Saved entries:

== Segment start ==

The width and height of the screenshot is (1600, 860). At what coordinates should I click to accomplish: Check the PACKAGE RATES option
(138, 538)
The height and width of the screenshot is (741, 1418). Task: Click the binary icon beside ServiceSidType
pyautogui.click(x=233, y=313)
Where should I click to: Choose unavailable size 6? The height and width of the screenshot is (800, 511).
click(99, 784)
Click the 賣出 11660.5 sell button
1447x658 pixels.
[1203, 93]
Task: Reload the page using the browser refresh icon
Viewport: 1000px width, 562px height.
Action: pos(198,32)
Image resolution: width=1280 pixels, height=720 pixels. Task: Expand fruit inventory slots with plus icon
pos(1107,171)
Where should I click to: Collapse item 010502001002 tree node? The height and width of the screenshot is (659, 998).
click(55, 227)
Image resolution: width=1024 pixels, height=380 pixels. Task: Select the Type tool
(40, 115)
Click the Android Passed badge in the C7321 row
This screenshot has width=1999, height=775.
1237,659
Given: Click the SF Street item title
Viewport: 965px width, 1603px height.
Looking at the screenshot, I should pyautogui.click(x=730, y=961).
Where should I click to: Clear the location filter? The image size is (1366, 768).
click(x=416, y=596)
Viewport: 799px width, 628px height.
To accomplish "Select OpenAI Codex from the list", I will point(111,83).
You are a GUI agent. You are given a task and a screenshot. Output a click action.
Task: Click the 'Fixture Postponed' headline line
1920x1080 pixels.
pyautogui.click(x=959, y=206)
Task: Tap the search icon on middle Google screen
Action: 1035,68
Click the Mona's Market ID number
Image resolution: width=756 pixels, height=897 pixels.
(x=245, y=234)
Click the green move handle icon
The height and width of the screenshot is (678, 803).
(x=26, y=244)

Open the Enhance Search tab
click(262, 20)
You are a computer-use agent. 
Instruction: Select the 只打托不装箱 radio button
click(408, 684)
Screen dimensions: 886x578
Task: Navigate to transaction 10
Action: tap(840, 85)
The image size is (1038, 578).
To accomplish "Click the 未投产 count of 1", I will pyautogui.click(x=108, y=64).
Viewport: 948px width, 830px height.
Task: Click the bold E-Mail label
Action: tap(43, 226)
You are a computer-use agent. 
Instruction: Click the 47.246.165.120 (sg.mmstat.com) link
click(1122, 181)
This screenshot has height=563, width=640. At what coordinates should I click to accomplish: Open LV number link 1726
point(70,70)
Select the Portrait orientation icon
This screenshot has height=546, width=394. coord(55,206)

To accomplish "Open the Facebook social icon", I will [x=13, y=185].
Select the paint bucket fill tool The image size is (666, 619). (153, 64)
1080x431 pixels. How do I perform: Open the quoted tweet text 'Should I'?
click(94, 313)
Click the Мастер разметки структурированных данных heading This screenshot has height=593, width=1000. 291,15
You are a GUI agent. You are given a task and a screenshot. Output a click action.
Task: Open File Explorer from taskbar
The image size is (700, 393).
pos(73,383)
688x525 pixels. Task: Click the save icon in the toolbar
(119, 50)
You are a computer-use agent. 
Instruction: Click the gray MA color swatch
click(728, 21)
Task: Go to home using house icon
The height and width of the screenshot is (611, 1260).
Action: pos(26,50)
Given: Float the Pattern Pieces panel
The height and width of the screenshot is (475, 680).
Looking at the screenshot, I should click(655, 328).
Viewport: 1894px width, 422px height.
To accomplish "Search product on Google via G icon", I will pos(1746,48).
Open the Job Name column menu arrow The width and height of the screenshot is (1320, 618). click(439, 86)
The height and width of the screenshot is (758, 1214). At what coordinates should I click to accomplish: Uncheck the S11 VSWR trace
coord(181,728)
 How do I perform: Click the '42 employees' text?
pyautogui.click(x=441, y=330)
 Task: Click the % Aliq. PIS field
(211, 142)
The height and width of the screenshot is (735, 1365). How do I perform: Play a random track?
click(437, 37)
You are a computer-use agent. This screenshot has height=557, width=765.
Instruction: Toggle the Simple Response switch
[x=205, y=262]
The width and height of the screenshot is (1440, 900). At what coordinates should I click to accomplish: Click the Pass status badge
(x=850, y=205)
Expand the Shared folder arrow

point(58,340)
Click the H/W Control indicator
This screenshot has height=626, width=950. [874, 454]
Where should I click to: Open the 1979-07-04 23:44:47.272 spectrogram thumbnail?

== Segment end ==

TASK OBJECTIVE -
Return all lines above that mention the word "from".

RESPONSE BOX -
To accomplish "Select OpenAI Codex from the list", I will point(111,83).
Task: Open File Explorer from taskbar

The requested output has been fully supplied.